Pointing entries for screenshots and pages:

--- Start ---

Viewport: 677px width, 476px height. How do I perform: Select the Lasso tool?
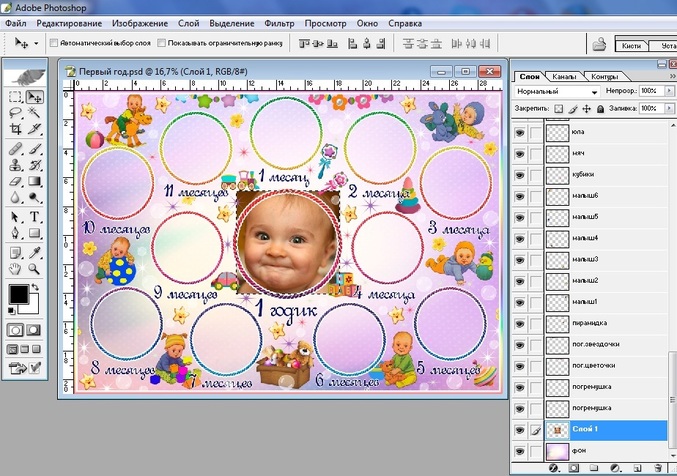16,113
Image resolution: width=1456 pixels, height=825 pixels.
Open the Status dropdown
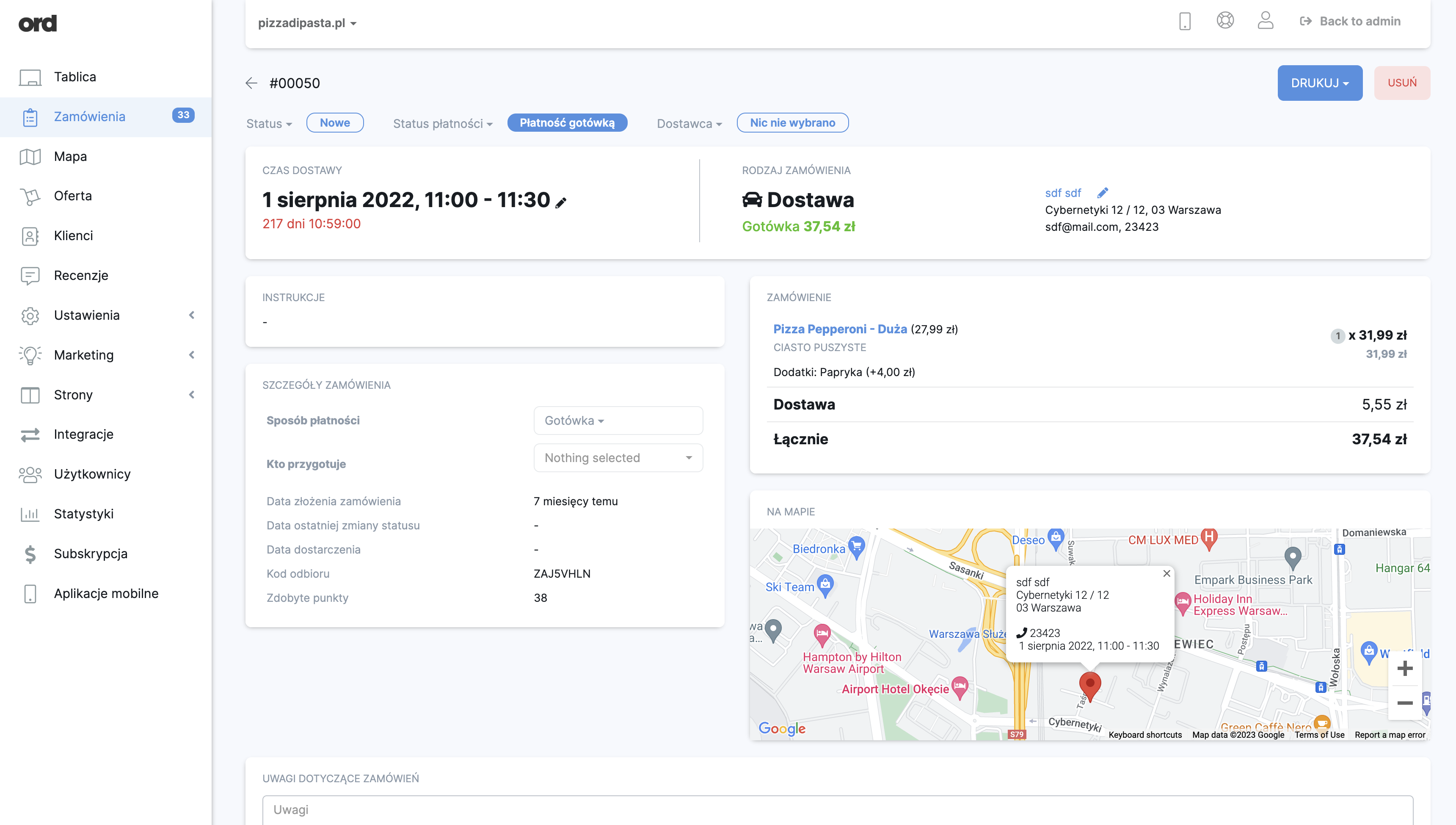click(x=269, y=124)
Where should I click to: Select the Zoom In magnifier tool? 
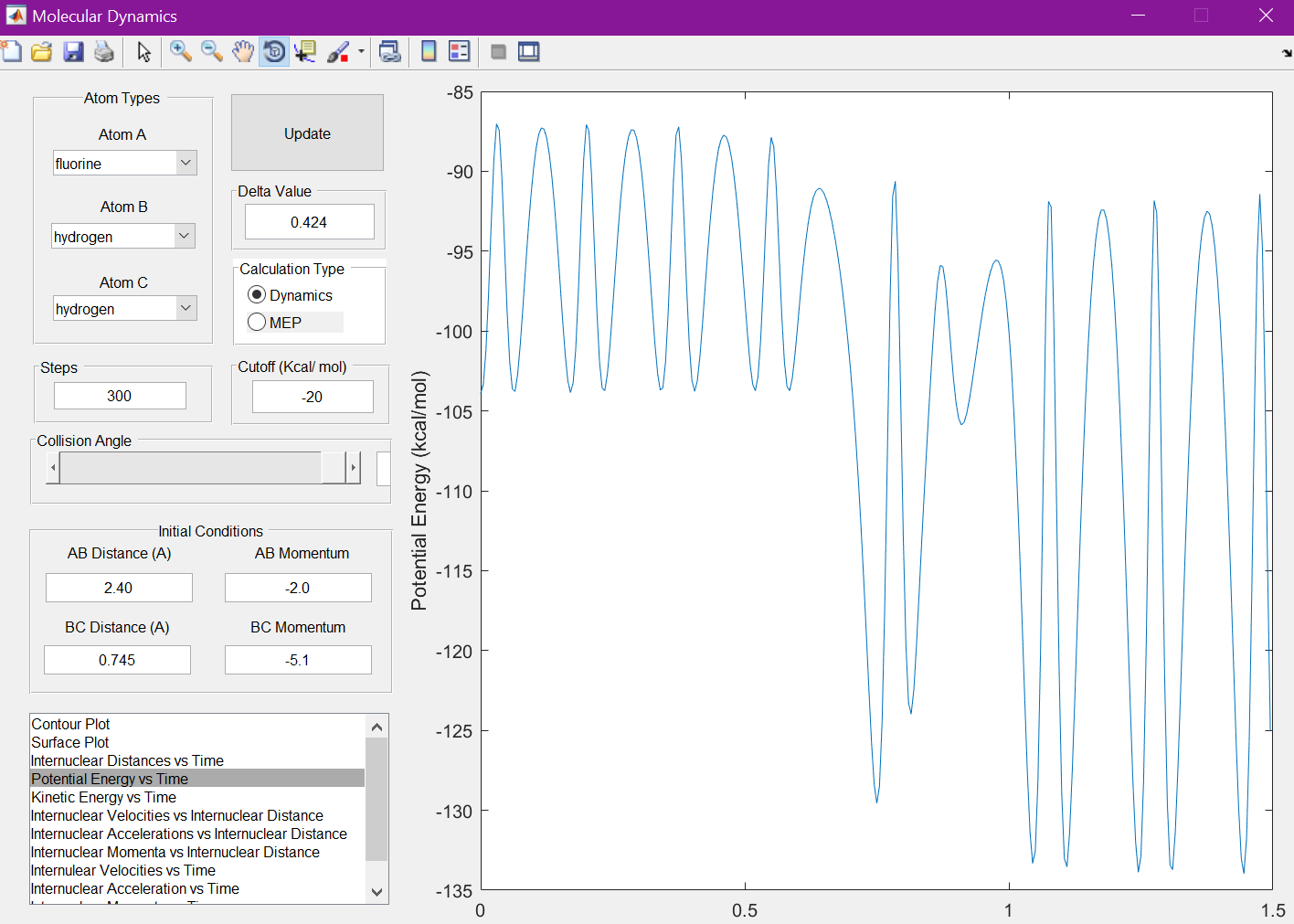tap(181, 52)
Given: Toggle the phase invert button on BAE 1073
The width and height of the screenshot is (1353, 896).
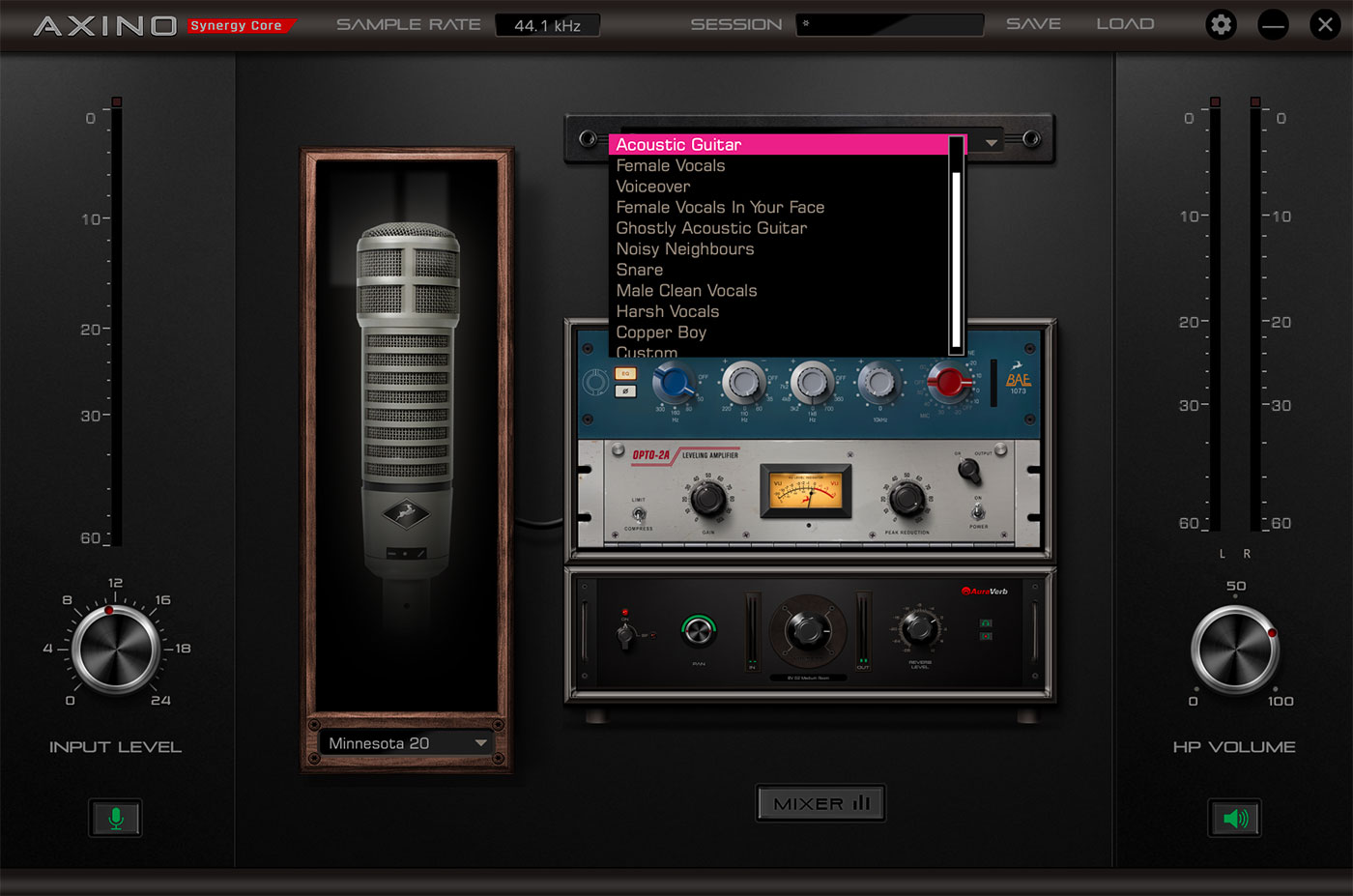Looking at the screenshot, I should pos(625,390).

--- End ---

EXERCISE DETAILS:
Copy every line of the entries above word for word, omitting the pictures.

OUTPUT OF THE EXERCISE:
Viewport: 677px width, 476px height. How do I perform: Select the Lasso tool?
16,113
Image resolution: width=1456 pixels, height=825 pixels.
Open the Status dropdown
click(x=269, y=124)
Where should I click to: Select the Zoom In magnifier tool? 
tap(181, 52)
Given: Toggle the phase invert button on BAE 1073
The width and height of the screenshot is (1353, 896).
Looking at the screenshot, I should pos(625,390).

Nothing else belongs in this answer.